* WORK TO COMPLETE
Search the listing for the word "Click" and copy every line where it turns up.

* THE DATA
* * * * * * *

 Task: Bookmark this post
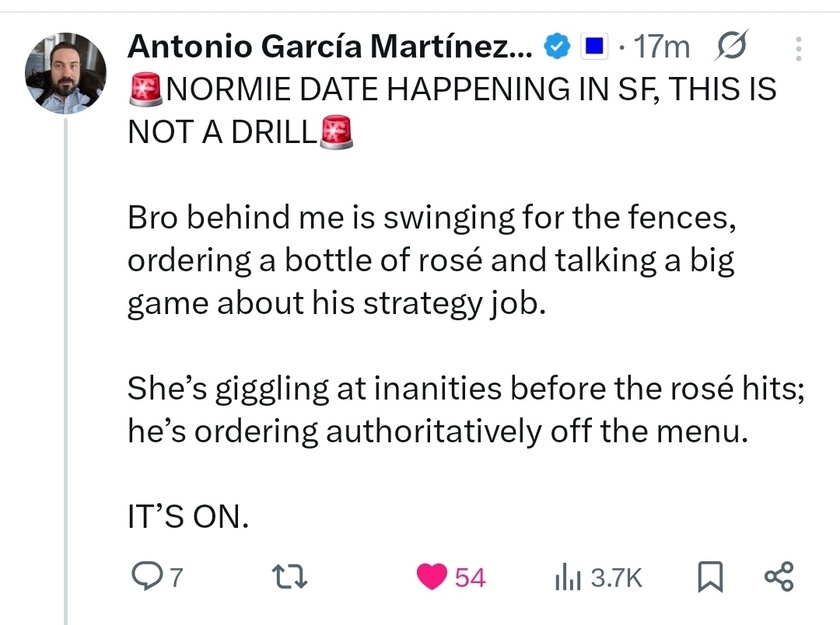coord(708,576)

* * * * * * *

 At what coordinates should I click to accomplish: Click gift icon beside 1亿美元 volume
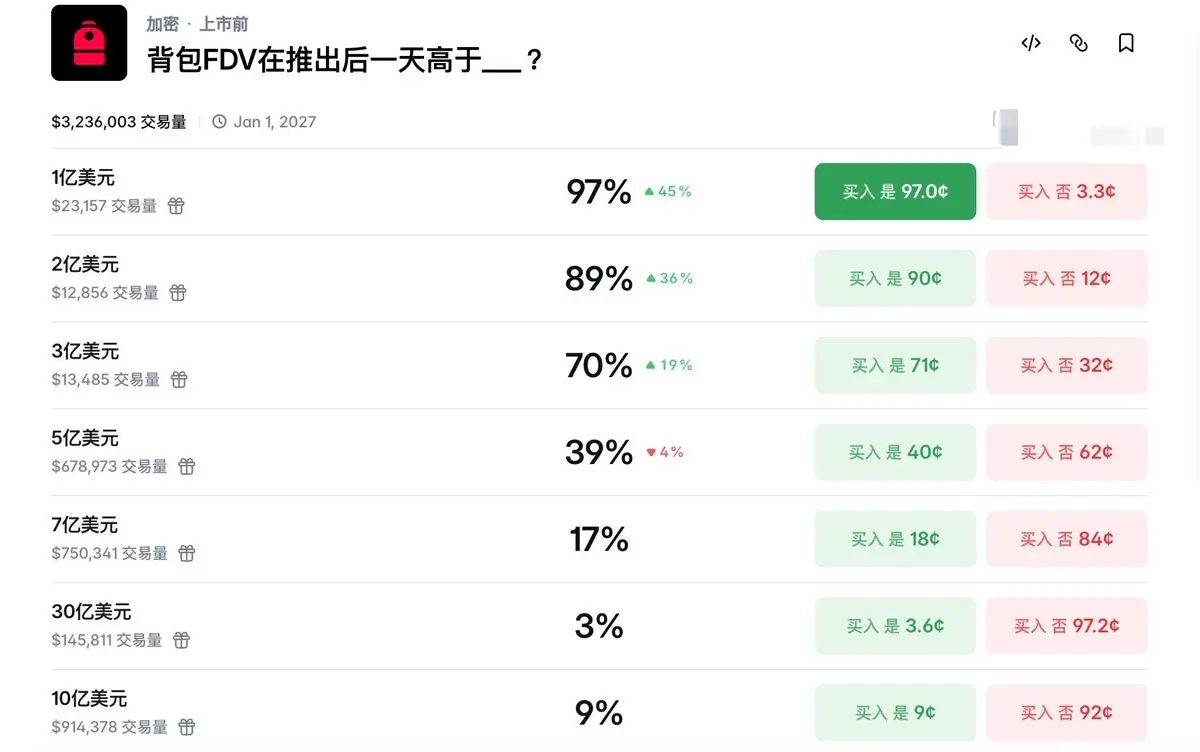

* * * * * * *

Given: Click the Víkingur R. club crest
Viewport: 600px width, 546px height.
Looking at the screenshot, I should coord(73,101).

* * * * * * *

* OUTPUT OF THE EXERCISE
 At what coordinates should I click to accomplish: Click gift icon beside 1亿美元 volume
Given: Click the Víkingur R. club crest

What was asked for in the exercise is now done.